+++ RECORD EXCERPTS
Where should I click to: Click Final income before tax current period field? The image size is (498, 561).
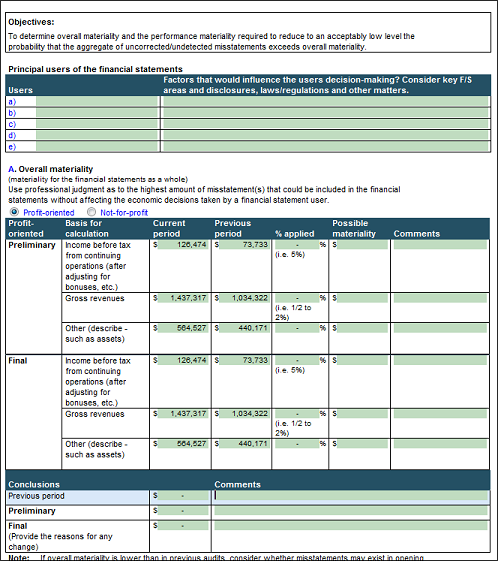click(183, 360)
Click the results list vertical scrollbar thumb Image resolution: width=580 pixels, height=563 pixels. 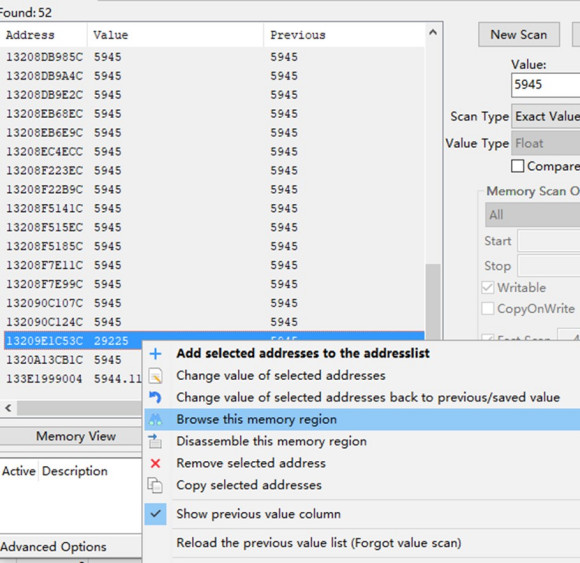pyautogui.click(x=433, y=301)
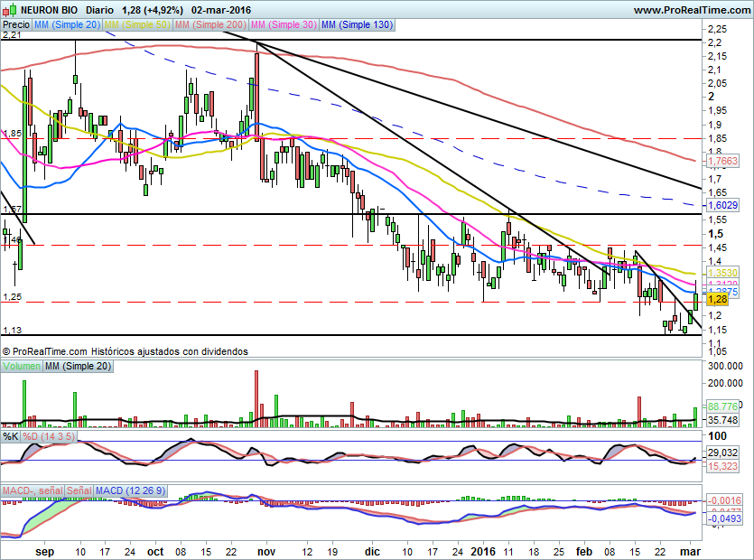Screen dimensions: 754x560
Task: Click the candlestick icon beside NEURON BIO
Action: point(8,10)
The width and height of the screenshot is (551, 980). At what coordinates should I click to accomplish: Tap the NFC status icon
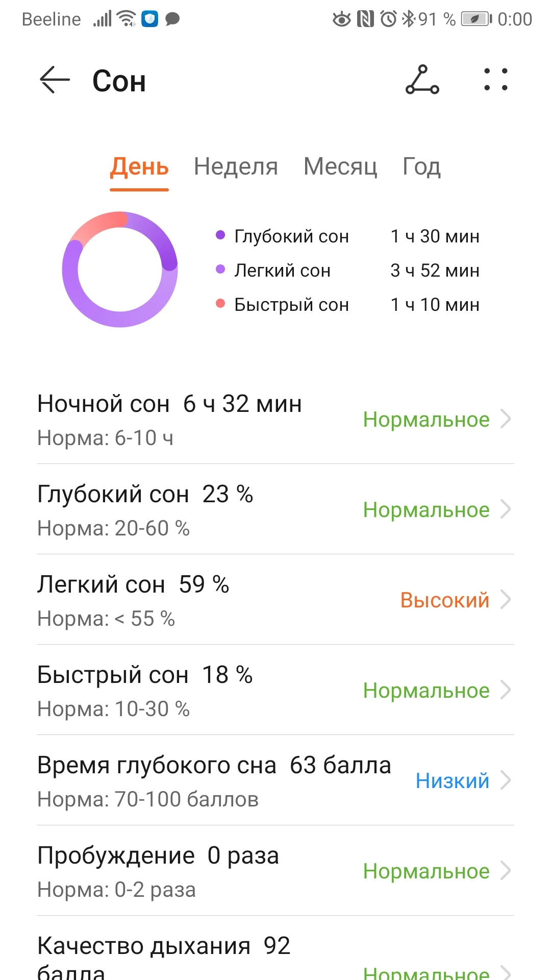365,19
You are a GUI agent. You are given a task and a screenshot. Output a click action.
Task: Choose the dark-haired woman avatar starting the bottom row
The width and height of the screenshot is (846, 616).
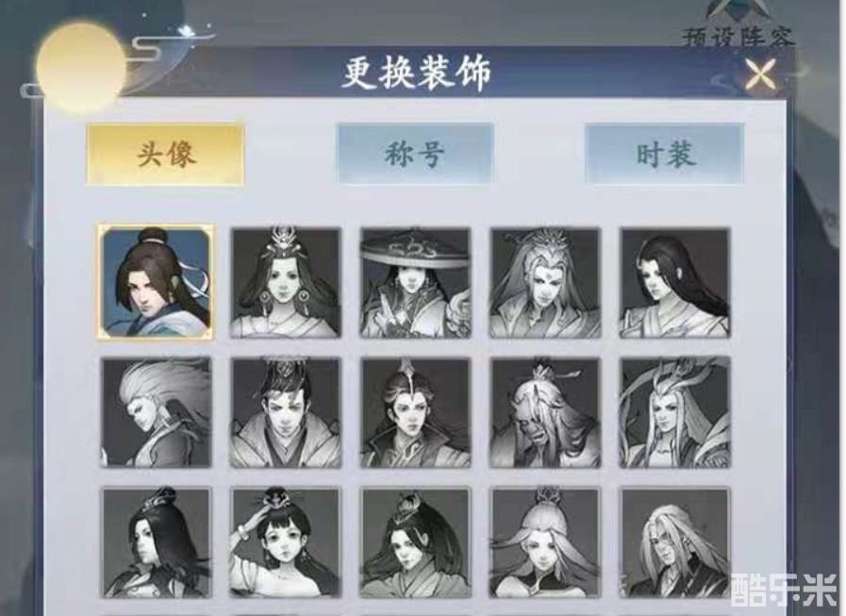(x=157, y=542)
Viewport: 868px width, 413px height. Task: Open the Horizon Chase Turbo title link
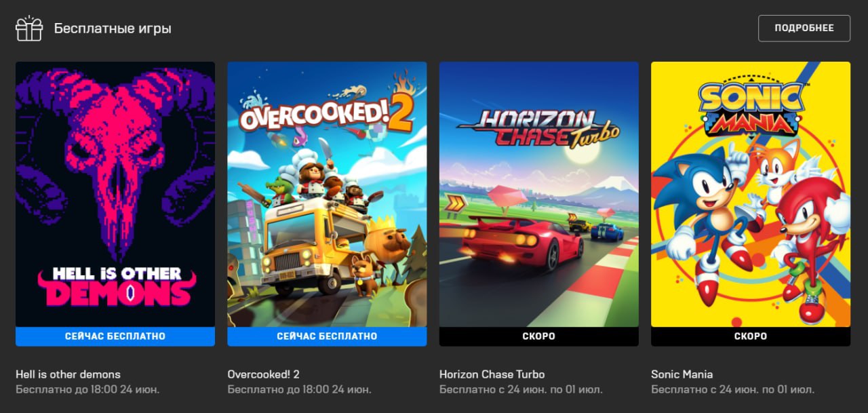pyautogui.click(x=492, y=374)
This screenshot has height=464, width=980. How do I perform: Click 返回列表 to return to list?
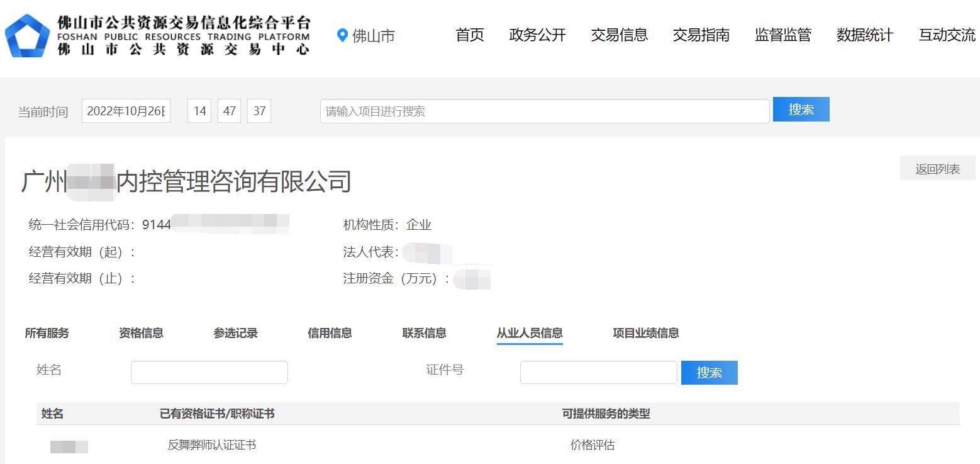pyautogui.click(x=937, y=169)
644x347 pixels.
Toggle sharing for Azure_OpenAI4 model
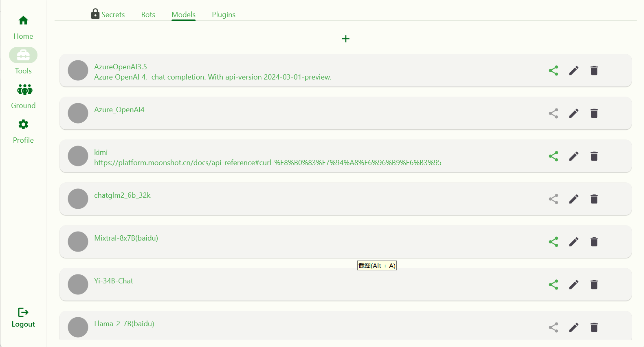click(x=553, y=113)
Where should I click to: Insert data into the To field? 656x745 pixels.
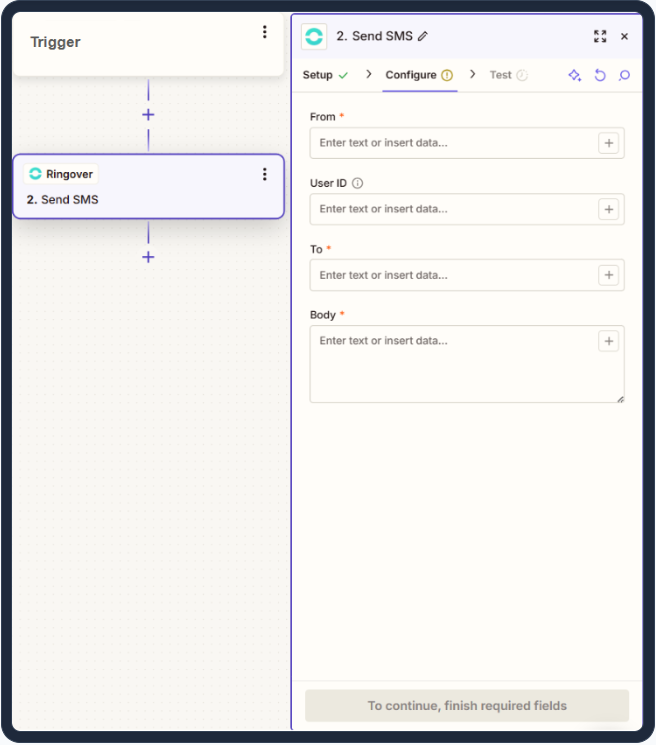(608, 275)
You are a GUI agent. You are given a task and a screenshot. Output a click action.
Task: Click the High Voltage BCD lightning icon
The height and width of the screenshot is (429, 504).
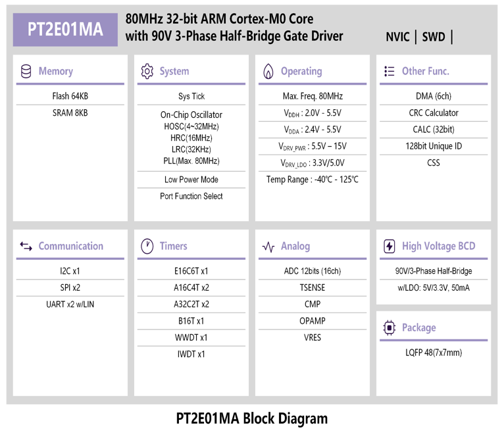(389, 246)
++++++
-- EXERCISE GOAL --
Write out again, exactly, each line from the one containing "Task: Choose the" through the last line of the entries, and omit every picture.

-- ANSWER TO THE PROBLEM --
Task: Choose the dark-haired woman avatar starting the bottom row
The width and height of the screenshot is (846, 616).
(x=157, y=542)
Viewport: 868px width, 413px height. Task: Open the Horizon Chase Turbo title link
pyautogui.click(x=492, y=374)
This screenshot has height=464, width=980. How do I perform: Click 返回列表 to return to list?
pyautogui.click(x=937, y=169)
644x347 pixels.
Toggle sharing for Azure_OpenAI4 model
click(x=553, y=113)
Where should I click to: Insert data into the To field? 656x745 pixels.
(608, 275)
You are a GUI agent. You are given a task and a screenshot. Output a click action.
Task: Click the High Voltage BCD lightning icon
The height and width of the screenshot is (429, 504).
(389, 246)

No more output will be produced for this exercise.